President Obama recognized Nick’s hopeful, intelligent resourcefulness in a speech late last year. While that shone a bright light and attention on the needs and potential of the Lakota, there are no short-cuts to the work ahead –– hence the need for many minds and resources from outside the community.

David Mix

David Mix

I was very fortunate on this trip to be accompanied by David Mix (German/Irish/ Muscogee-Creek), one of the urban sustainability graduate students in my program at Antioch.  David is part of the Thunder Valley tiospaye [extended family], has strong relationships with Nick and Jerome, and understands the relationship between the land, the Lakota, and the history of dispossession at the hands of the U.S. government that is at the root of the crushing poverty that persists in Lakota country today.

Committed to locating a meaningful role for himself in service to Thunder Valley, David brought me along to help figure that out.  Thus, as is often the case in my world, the student became the teacher.

In terms of David’s mission, there were some great role models among the technical folks who were present in the Lady of Lourdes church meeting hall where the two-day charrette was held.

Joshua Hemberger and Craig Scranton from BNIM, a Kansas City-based award-winning architecture firm, nationally recognized for its achievements in sustainable design, provided baseline information about the site and posed key questions at the charrette. “They’re expensive,” Nick admits. “But they never impose their ideas on us.

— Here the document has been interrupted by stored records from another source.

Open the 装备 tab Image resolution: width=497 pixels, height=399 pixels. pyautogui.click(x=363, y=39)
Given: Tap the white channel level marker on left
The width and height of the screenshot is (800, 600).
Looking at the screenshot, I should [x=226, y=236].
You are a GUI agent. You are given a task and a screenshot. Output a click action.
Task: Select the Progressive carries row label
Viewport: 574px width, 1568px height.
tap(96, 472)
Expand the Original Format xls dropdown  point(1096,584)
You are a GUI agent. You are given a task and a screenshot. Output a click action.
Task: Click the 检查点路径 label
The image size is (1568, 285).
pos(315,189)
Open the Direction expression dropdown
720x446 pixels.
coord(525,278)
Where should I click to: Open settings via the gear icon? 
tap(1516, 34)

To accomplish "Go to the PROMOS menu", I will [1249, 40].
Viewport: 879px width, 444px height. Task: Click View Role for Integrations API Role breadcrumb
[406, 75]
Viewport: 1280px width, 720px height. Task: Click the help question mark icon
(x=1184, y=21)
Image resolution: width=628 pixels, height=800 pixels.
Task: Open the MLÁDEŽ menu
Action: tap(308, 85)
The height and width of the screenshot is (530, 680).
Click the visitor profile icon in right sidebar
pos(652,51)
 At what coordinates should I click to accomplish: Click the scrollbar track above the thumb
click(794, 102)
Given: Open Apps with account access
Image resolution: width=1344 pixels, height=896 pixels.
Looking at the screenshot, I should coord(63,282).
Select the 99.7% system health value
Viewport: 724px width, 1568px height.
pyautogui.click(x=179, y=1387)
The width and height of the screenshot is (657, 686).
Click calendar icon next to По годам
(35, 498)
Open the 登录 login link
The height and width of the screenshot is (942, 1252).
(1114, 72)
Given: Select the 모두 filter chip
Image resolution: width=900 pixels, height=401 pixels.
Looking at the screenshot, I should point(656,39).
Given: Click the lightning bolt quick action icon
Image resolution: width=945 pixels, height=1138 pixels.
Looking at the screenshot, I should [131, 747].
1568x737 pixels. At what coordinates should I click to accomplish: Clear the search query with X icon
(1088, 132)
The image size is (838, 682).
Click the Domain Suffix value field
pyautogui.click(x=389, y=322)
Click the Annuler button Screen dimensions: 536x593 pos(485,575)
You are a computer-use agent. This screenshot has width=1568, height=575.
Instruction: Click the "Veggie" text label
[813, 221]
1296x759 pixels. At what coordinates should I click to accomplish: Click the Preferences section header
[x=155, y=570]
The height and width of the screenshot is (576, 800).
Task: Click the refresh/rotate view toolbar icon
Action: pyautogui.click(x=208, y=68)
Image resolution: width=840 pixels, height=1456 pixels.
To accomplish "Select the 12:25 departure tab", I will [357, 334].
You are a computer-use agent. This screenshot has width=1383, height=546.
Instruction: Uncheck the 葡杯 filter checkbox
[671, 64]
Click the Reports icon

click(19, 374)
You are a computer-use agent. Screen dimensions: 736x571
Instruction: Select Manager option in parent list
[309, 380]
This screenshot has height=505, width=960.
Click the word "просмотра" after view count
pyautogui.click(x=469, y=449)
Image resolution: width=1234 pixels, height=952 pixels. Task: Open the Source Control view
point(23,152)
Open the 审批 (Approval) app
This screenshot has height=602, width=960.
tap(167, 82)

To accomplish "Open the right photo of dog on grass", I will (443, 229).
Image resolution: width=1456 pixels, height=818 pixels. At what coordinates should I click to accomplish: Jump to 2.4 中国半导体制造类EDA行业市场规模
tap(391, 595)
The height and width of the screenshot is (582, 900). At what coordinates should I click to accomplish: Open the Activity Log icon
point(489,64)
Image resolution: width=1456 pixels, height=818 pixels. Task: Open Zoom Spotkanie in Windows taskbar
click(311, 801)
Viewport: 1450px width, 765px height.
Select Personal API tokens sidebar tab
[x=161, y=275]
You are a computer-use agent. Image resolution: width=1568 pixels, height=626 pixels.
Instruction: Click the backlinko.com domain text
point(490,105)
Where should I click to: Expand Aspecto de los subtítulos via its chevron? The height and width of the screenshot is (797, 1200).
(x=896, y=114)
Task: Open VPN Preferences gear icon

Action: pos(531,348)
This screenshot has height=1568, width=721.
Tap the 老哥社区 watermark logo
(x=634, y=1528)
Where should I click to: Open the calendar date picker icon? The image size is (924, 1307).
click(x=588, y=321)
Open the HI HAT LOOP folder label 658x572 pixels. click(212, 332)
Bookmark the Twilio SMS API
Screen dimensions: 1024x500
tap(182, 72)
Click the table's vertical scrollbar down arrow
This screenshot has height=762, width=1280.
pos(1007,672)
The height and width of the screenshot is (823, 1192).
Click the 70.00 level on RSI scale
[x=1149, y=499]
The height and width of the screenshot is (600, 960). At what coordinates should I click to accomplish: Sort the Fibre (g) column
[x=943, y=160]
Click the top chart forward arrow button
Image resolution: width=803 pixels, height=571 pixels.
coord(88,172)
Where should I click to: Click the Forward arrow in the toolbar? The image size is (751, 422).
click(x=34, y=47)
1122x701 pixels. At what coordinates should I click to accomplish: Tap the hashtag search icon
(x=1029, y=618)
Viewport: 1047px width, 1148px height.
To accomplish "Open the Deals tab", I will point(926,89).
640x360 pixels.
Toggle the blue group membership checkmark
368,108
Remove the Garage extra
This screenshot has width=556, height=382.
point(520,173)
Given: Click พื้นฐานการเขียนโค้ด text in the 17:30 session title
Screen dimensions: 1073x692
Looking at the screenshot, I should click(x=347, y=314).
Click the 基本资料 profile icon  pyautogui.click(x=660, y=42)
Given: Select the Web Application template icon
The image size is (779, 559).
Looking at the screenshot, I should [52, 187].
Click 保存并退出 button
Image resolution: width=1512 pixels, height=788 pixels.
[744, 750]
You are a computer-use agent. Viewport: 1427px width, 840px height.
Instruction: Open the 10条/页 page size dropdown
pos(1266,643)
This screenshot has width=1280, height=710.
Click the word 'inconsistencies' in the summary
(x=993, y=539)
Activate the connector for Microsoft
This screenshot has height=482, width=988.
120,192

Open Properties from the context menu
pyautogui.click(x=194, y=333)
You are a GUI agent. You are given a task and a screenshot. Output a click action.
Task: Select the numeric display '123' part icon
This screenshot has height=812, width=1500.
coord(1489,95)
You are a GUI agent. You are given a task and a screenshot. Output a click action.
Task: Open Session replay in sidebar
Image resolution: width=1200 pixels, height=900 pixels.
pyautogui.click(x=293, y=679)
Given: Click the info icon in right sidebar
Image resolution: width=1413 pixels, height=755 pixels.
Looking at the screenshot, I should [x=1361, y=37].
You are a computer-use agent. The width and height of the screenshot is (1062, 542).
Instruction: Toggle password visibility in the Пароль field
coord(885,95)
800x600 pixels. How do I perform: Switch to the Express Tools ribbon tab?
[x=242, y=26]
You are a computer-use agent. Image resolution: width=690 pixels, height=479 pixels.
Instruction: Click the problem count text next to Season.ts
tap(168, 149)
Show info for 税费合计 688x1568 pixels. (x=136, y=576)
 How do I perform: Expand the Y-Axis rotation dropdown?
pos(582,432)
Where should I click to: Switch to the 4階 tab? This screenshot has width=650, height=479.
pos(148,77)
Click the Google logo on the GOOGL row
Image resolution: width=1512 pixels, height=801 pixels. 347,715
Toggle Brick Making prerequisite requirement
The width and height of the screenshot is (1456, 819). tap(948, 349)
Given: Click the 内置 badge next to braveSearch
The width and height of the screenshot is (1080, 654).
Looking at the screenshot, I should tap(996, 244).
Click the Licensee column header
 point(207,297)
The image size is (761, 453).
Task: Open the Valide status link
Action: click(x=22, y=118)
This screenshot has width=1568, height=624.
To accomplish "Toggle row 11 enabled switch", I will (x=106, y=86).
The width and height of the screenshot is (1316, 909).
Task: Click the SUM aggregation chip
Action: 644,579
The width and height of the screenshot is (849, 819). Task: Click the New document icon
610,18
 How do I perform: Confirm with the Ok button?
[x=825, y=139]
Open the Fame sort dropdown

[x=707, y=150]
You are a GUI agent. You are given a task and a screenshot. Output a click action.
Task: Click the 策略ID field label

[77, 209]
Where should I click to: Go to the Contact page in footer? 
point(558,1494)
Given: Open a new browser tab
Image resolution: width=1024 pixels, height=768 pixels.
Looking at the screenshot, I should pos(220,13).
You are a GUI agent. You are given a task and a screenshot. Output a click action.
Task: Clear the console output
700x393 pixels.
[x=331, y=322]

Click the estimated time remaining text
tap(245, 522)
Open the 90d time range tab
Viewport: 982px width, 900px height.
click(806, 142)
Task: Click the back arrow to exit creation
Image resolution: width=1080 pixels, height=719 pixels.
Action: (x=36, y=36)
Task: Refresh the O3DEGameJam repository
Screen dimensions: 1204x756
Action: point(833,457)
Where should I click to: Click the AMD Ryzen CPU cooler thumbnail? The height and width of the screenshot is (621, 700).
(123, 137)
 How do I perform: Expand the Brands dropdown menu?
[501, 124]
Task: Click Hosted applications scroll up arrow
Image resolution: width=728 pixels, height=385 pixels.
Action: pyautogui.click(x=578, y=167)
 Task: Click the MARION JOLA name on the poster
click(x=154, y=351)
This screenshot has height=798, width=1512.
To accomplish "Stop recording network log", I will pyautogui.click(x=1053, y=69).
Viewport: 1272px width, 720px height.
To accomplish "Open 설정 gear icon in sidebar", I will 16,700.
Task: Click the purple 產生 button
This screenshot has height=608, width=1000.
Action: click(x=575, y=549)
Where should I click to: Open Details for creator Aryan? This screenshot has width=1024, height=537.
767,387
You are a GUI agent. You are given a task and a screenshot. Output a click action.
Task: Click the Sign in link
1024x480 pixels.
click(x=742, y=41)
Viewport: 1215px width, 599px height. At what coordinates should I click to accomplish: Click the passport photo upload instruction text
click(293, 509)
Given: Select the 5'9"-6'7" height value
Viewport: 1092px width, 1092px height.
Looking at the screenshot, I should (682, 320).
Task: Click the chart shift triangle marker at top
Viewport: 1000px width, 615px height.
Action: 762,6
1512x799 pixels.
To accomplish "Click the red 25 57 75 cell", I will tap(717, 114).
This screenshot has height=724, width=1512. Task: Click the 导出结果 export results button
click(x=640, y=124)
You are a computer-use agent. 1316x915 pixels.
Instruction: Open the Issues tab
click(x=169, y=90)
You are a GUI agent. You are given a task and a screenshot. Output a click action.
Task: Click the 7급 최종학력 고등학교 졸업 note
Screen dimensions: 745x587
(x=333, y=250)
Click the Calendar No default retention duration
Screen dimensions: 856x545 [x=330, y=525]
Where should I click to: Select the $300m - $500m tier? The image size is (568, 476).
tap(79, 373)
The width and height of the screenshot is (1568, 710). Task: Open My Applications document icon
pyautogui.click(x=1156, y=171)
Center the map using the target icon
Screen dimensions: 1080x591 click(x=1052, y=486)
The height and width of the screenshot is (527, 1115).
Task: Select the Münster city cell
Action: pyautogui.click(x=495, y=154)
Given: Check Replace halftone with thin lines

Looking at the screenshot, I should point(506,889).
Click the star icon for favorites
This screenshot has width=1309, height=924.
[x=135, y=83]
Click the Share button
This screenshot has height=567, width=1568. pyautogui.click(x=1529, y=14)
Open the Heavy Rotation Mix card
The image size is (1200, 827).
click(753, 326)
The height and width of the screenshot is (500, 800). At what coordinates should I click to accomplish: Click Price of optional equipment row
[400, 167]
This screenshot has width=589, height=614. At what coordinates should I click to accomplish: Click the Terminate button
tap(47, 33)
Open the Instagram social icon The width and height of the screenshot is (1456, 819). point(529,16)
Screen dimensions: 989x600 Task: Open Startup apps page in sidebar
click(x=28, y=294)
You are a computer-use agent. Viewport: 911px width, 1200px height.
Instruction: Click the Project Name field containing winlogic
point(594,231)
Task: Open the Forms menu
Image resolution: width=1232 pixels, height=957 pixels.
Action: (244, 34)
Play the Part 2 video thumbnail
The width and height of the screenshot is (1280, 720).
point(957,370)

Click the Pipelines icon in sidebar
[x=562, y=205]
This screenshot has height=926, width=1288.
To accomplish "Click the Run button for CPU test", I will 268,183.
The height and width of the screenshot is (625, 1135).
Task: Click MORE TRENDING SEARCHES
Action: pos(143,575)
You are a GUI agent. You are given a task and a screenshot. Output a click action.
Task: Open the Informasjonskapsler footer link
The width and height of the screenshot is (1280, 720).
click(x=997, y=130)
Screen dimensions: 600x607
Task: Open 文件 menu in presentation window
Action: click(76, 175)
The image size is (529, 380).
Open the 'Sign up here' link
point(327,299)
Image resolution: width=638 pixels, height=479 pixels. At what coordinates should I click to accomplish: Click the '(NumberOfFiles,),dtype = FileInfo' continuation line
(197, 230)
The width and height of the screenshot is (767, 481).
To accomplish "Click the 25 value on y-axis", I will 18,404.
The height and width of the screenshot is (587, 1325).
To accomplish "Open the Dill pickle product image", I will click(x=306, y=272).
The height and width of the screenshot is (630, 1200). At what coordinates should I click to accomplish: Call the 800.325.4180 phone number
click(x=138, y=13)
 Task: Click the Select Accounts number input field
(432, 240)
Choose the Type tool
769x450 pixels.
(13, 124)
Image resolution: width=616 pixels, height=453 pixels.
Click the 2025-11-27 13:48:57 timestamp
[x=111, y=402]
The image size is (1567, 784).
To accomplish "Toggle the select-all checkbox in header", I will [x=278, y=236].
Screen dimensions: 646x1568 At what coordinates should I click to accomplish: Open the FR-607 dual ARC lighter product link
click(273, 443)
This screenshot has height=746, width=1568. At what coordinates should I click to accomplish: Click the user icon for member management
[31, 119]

Ever. They listen.”

Architects Rob Pyatt and Kim Drennan who both teach at the University of Colorado and also have their own firm, partnered with the reservation’s Oglala Lakota College to launch the Native American Sustainable Housing Initiative (NASHI) as a platform for teaching, learning, designing and prototyping to address tribal needs and values. “They and a whole crew of students slept on the floor in the Thunder Valley office –– for three months,” Nick explained in reference to their commitment as well as the need to incorporate a bunkhouse into the Thunder Valley plan.

Charette working group

Others who I spent some time with include Rosemary Fagrelius, Housing Development Director of the Minnesota Housing Partnership, who facilitated an ad hoc grouping of mostly public agency staff to help build a complex collective picture of possible funding sources for the 35 acre development plan; and she then proceeded to spend much of that night working on a particular funding proposal towards that end.

There was Dave Conine – Utah State Director Rural Development, US Department of Agriculture and Gene Gonzales of the Housing Assistance Council who each patiently broke down their knowledge about relevant programs, how they might relate to each other, and then benefit this particular moment in Thunder Valley.

While there may be others among the fifty or so assembled who also possess a similar combination of technical knowledge, creative adaptability, and generosity of spirit ––qualifications that I would list at the top of any “Help Wanted” job description for Thunder Valley –– I am very grateful to have made the acquaintance of these particular individuals, for the privilege of meeting Nick and Jerome, and the opportunity to listen and learn something about what it takes to make a contribution to the struggle for sustainability in tribal life.

To do that, we have to make our own peace with how we think about land and life in general, to the benefit of all, or in the words of Vine Deloria:

Who will find peace with the lands? The future of humankind lies waiting for those who still come to understand their lives and take up their responsibilities to all living things. Who will listen to the trees, the animals and birds, the voices of the places of the land?  As the long forgotten peoples of the respective continents rise and begin to reclaim their ancient heritage, they will discover the meaning of the lands and their ancestors.  That is when the invaders of the North American continent will finally discover, that for this land, God is red.